Più che avere scoperto qualcosa, ho avuto la conferma di una persona che non soffre la solitudine e la poca socialità. Ho imparato a ritagliarmi una mia individualità: amo la scultura e la pittura, la cucina, la lettura. Tutto questo è anche nutrimento del mio mestiere, e in qualche modo ho approfittato per vivere di più me stesso. Naturalmente posso dire questo perché ho avuto la fortuna che la pandemia non ha toccato direttamente me e i miei familiari.
In un anno e mezzo il linguaggio è cambiato: tutti sanno cosa sia Tik Tok, si parla solo con un linguaggio vicino a quello dei social e sembra impossibile fare chiamate senza vedersi in video. Fatto salvo che non siamo tornati migliori, dove ci porterà tutto questo? E’ possibile che l’autoaffermazione, di cui parla anche il nuovo film, ora sia diventata una necessità per tutti?
Io personalmente sono in litigio costante con i social. Non ho quella propulsione a usarli. Anzi, ne ho anche un po’ paura. Prima di postare qualcosa ci penso sempre due volte. Per lavoro lo devo fare, mi sto impegnando. I social servono per certi lavori, ma durante la pandemia in effetti chiunque lo ha usato come uno sfogo, ma bisognerebbe farlo dandoci un’occhiata, senza starci tutto il giorno, quasi istericamente.
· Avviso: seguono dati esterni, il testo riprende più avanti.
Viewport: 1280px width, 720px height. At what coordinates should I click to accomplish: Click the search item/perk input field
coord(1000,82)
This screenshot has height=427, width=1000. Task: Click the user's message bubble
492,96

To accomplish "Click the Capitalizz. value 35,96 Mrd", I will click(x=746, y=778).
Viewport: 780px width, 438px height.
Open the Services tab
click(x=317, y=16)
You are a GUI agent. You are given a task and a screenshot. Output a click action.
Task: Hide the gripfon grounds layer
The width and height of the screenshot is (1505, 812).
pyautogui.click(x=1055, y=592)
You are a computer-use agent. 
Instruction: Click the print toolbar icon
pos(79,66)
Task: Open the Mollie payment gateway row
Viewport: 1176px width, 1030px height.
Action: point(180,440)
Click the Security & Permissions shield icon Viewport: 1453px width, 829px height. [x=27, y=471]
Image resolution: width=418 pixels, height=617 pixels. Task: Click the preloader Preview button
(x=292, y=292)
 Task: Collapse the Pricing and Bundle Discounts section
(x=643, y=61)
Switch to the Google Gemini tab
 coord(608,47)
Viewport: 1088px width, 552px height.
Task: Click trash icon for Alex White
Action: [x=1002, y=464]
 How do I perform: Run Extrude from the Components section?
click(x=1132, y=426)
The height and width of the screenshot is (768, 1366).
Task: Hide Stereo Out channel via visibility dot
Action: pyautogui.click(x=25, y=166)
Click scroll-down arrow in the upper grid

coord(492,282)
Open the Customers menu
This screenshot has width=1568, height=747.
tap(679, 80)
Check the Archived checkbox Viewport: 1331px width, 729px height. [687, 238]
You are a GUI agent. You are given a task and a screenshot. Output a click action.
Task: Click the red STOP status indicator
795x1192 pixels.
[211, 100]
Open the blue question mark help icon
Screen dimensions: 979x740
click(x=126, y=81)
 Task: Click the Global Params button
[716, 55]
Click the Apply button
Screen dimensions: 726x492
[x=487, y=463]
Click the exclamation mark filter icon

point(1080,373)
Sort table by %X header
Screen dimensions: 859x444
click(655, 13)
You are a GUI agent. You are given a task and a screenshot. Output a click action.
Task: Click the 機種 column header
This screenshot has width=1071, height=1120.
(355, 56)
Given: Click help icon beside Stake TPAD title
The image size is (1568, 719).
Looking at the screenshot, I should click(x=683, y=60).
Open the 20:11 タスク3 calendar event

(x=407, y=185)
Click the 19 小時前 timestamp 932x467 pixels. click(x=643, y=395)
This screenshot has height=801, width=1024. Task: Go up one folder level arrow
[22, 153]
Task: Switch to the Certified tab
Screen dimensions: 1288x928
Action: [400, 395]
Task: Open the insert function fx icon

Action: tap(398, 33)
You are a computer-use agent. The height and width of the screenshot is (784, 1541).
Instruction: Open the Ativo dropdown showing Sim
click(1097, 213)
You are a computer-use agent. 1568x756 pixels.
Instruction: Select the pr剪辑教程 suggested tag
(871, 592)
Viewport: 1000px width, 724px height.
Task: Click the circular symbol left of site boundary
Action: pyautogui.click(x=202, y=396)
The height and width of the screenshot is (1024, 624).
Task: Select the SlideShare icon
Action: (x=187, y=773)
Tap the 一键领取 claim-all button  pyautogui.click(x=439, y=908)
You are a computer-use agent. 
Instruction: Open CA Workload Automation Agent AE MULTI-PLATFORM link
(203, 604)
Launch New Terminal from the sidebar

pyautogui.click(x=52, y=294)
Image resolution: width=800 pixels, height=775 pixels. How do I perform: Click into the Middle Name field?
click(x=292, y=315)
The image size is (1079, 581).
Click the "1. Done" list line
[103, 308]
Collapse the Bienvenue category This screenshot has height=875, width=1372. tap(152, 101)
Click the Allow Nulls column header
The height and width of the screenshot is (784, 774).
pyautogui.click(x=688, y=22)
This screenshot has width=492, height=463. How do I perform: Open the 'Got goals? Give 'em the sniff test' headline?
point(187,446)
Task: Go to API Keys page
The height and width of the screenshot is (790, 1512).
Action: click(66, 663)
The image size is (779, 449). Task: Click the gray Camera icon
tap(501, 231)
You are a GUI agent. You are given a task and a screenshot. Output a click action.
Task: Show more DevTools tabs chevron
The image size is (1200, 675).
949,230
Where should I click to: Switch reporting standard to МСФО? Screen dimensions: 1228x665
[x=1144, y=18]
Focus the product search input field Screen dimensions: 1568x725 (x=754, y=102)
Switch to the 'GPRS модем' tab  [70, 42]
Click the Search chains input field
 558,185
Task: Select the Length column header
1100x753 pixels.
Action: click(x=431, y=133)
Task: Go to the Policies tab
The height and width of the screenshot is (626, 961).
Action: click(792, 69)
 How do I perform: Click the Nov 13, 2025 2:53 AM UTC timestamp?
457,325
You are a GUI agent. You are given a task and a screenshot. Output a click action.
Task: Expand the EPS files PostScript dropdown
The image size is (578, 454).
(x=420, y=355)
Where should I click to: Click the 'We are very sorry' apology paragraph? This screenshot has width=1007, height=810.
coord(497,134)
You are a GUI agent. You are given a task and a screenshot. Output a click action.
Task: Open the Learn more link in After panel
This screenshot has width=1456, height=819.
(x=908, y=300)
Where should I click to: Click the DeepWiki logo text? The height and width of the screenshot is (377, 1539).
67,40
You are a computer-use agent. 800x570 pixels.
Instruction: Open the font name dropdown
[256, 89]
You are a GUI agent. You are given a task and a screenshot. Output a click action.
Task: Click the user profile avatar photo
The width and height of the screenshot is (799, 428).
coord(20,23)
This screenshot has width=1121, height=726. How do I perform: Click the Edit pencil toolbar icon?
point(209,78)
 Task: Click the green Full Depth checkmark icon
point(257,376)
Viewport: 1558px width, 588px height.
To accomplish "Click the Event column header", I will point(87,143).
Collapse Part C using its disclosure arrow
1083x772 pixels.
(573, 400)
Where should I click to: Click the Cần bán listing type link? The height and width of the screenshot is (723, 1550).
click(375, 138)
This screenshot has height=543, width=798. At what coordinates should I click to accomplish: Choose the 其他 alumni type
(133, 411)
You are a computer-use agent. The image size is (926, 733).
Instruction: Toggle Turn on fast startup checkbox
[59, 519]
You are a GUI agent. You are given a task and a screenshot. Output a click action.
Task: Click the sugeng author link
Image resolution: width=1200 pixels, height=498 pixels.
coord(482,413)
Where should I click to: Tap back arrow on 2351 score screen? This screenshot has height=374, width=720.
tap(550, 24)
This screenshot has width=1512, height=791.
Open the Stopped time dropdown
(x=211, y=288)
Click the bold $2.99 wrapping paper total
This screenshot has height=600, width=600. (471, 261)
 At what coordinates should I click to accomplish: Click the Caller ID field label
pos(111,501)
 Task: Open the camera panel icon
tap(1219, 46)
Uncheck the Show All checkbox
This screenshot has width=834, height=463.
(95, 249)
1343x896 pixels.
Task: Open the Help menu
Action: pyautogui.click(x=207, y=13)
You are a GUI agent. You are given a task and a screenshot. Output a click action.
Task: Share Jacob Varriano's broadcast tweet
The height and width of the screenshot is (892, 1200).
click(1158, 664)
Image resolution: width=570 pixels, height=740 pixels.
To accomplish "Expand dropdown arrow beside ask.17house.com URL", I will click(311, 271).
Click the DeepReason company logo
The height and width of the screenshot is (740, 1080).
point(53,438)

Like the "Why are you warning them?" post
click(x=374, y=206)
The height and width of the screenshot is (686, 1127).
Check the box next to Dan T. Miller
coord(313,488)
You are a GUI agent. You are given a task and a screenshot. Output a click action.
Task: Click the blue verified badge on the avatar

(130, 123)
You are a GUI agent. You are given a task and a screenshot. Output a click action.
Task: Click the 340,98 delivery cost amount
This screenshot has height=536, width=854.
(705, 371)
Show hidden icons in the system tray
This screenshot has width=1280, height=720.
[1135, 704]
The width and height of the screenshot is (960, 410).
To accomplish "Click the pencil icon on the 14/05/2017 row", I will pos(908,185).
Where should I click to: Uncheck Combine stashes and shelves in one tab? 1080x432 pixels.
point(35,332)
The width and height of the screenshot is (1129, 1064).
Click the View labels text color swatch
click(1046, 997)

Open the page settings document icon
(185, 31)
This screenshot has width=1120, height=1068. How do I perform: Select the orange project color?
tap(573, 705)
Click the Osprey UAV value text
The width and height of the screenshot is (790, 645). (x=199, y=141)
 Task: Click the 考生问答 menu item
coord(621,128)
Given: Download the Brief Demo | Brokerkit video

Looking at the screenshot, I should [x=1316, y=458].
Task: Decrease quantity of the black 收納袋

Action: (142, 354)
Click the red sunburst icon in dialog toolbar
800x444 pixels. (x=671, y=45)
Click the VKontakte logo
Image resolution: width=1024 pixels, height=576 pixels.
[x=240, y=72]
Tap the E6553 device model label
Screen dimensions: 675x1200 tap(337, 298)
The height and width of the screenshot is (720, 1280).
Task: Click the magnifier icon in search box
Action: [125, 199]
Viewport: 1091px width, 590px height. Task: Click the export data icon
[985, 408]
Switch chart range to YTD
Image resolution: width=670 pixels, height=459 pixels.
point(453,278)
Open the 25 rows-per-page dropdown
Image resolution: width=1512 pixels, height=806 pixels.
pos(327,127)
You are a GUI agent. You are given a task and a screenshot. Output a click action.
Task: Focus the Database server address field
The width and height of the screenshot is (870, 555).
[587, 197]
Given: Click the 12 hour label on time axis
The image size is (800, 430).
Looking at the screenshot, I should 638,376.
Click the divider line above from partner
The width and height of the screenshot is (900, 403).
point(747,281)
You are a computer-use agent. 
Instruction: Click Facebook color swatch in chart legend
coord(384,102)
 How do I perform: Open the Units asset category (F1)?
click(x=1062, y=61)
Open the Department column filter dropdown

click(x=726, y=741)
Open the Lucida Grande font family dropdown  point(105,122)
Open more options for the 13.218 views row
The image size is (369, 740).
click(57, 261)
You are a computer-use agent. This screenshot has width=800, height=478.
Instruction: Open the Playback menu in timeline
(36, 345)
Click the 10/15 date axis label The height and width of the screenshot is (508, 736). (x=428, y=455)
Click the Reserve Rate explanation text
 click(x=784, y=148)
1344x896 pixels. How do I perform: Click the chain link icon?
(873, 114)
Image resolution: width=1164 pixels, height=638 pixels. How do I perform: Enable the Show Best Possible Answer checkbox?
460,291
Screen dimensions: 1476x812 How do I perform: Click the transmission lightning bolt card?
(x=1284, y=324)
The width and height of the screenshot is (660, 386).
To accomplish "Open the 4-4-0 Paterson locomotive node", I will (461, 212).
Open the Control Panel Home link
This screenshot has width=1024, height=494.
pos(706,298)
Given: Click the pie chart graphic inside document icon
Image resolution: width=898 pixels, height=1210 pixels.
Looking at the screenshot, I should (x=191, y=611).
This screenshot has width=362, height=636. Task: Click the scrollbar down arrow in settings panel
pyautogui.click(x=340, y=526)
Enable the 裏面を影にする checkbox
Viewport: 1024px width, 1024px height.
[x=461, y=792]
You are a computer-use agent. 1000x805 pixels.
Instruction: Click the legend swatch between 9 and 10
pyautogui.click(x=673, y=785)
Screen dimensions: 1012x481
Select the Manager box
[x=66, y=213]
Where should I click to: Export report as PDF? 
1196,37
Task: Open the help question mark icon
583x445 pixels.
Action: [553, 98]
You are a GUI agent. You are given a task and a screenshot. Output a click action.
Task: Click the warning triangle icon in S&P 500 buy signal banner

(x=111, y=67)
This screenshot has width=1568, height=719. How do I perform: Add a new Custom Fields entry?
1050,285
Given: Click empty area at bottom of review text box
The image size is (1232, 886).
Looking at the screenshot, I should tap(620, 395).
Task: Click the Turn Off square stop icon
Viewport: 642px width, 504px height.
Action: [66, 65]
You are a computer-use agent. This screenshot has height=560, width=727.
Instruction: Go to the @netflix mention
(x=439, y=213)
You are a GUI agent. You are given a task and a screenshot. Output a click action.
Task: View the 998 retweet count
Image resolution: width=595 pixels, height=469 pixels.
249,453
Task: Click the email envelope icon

Si sono viste anche cose che era meglio non vedere. Non so se si sia incrementato il bisogno di autoaffermazione o se sia diminuito ora che non siamo più obbligati a stare in una stanza. Di sicuro adesso vedo però tanta voglia di vivere: i social erano il passatempo, forse, solo per superare quella noia.
Voglia di vivere eventi dal vivo, già. Dopo anni in cui si è parlato della crisi del teatro, questa è l’occasione giusta per ripartire tutti dallo stesso livello e fare appassionare al palcoscenico anche chi prima non lo considerava?
Non partiamo tutti dallo stesso livello. La crisi del teatro è sempre discussa dal punto di vista errato: non è mai calato l’interesse per il palcoscenico. Molti non lo conoscono, non hanno educazione al teatro, di base lo ignorano.
Come lo definiresti tu il teatro?
È un rito sociale dove ci si incontra e ci si interroga su alcune questioni; al contrario della tv che, se si vuole, può essere anche solo voce di sottofondo.
Quindi perché il teatro si dice sia costantemente in crisi?
La crisi è politica, perché è in crisi il sistema. Sono state fatte riforme assurde che mirano alla distruzione del teatro: è una vergogna esagerata quella che viviamo in Italia. C’è una produttività immensa e logorante, che porta a una vita sempre più breve degli spettacoli: testi di produzione allucinanti, troppi in cartellone. In pratica ormai chi ha più fortuna va avanti, gli altri restano…in quarantena.